The most common assumption I encounter: My GP said to see a PT, so that must be the right call. Chiropractors just do spine adjustments — they can't do what a PT does.

That assumption is understandable. And for most chiropractors, it's accurate. Spinal adjustments alone will not rehabilitate a muscle injury, recondition a tendon, or rebuild functional strength. Most chiropractic offices don't offer exercise rehab the way a PT does.

But some do — and I'm one of them. What I call "exercise therapy" is, functionally, rehabilitation. The license is different; the outcome is the same. And I'm combining it with 18 years of soft tissue expertise, ART certification, myofascial therapy, and chiropractic adjusting — all in the same visit.

My knowledge base comes from two decades working alongside physical therapists in integrated practices early in my career, ongoing continuing education, and a lifetime competing as an athlete in football, soccer, basketball, track and field, and mountain biking — learning to rehab my own body along the way. That personal experience shapes how I think about recovery in ways that purely academic training cannot.

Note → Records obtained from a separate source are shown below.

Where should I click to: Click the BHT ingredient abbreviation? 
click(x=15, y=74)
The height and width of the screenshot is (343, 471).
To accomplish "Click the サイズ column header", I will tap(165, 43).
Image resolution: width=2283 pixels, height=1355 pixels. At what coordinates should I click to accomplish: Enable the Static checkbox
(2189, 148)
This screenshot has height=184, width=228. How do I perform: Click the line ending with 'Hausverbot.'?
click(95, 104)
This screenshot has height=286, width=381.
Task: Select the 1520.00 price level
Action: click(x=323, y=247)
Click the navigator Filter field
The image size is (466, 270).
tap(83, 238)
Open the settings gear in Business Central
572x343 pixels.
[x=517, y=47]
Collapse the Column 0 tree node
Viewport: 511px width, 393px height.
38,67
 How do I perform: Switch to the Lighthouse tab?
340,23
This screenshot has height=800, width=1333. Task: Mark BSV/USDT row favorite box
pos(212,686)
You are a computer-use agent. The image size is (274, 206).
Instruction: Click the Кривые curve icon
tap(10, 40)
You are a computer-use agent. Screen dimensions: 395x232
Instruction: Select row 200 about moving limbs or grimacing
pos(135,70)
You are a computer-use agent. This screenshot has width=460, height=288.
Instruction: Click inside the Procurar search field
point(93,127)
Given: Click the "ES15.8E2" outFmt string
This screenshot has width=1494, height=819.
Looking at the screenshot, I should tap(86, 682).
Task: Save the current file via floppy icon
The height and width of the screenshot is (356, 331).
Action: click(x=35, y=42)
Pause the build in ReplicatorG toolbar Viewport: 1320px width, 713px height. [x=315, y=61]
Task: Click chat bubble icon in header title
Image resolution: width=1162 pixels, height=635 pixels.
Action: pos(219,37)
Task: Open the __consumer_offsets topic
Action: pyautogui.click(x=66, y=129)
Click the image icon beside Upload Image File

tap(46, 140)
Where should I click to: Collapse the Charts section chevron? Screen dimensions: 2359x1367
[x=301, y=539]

When Both at Once Makes Sense

There are cases where working with both a chiropractor and a physical therapist simultaneously makes sense — particularly in complex post-surgical situations where you need the soft tissue work and joint mobilization I provide, combined with the specific rehab protocol a PT is managing on behalf of your surgeon.

I'm genuinely open to collaborative care. My only goal is getting patients better, more completely, as fast as possible. If working alongside another practitioner serves that goal, I'm all for it. What I look for is a PT who understands that myofascial therapy and joint mobilization will accelerate their patient's recovery — and a shared commitment to the outcome above anyone's professional turf.